Task instructions =
Change every occurrence of "Blog" to "Contact" in the items below and reproduce them with everything else unchanged. Leave the pictures out of your answer.

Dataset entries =
━━━━━━━━━━━━━━━━

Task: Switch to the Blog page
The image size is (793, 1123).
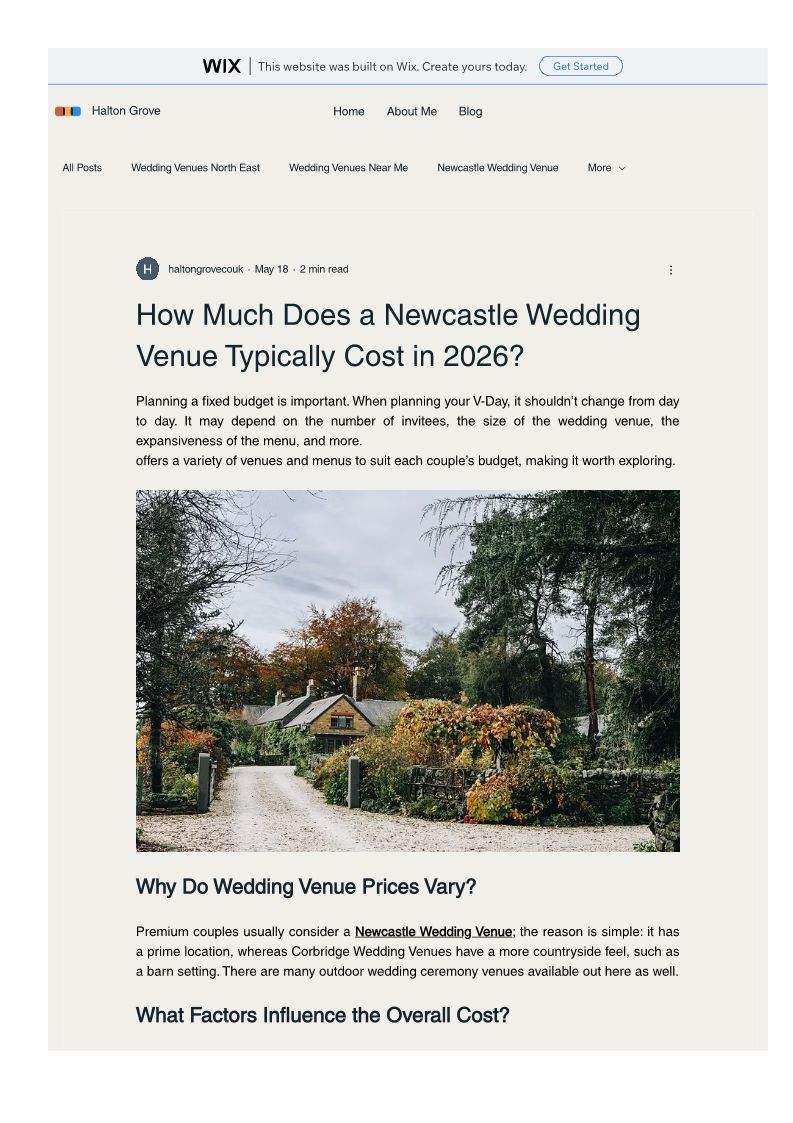Action: [471, 111]

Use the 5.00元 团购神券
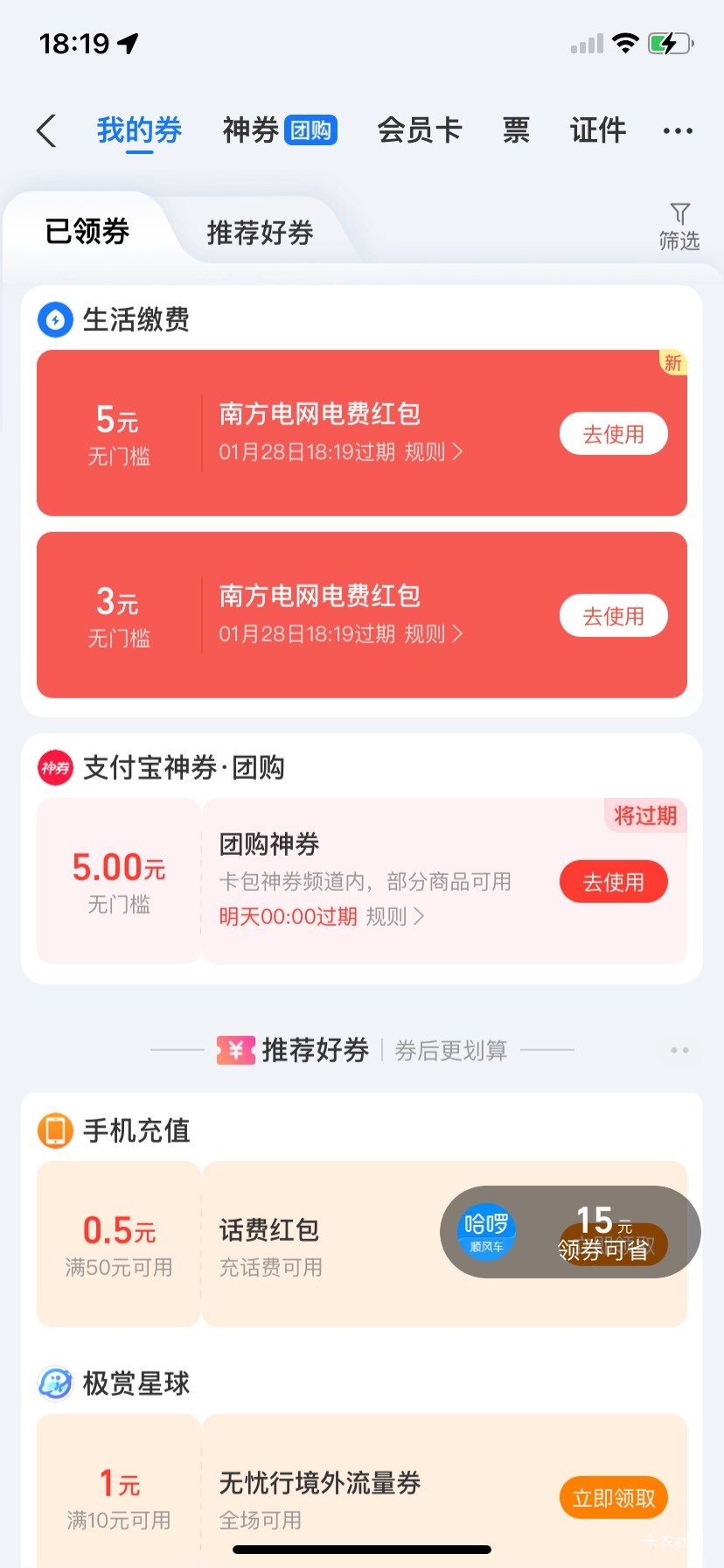pyautogui.click(x=613, y=882)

━━━━━━━━━━━━━━━━

Full output =
Task: Switch to the Contact page
The image size is (793, 1123).
Action: [471, 111]

Use the 5.00元 团购神券
pyautogui.click(x=613, y=882)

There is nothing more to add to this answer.